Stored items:
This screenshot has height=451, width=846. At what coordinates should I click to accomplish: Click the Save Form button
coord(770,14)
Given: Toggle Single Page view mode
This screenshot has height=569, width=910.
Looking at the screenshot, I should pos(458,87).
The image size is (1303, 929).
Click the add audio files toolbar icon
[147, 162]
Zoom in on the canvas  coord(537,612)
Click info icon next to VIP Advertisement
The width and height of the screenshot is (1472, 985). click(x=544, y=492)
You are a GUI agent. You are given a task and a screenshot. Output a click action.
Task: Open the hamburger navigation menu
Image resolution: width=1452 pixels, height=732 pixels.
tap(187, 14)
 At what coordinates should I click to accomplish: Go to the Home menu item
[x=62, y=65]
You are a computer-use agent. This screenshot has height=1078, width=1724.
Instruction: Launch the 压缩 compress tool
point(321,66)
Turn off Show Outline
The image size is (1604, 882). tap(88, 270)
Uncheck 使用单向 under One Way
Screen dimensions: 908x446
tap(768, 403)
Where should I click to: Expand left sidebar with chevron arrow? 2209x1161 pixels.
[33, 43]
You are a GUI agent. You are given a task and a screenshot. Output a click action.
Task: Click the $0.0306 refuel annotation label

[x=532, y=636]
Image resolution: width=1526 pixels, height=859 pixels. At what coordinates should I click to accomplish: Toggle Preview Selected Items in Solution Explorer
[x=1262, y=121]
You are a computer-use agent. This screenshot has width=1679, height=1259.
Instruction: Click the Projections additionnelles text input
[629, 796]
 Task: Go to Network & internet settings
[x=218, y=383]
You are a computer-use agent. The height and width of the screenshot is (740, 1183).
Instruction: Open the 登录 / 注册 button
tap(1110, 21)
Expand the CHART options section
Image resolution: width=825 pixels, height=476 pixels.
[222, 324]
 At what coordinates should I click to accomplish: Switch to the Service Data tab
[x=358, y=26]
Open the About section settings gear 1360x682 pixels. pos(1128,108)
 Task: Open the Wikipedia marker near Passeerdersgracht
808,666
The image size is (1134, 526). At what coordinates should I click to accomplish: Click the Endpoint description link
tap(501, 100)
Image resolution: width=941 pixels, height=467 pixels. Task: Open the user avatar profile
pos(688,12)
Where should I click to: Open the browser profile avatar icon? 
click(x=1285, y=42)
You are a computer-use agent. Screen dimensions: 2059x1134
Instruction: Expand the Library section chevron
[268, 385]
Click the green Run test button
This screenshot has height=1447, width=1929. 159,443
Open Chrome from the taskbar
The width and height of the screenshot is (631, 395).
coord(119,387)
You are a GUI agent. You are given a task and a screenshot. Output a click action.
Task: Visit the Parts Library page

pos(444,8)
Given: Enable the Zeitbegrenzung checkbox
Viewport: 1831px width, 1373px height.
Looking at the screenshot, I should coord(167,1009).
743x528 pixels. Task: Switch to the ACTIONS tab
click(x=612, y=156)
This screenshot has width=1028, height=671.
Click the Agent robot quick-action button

Task requirements | Respond with the exact lines running from the one that contains "743x528 pixels. Task: Switch" through the last line of the data above, and no other lines.

Answer |
743x528 pixels. Task: Switch to the ACTIONS tab
click(x=612, y=156)
This screenshot has width=1028, height=671.
Click the Agent robot quick-action button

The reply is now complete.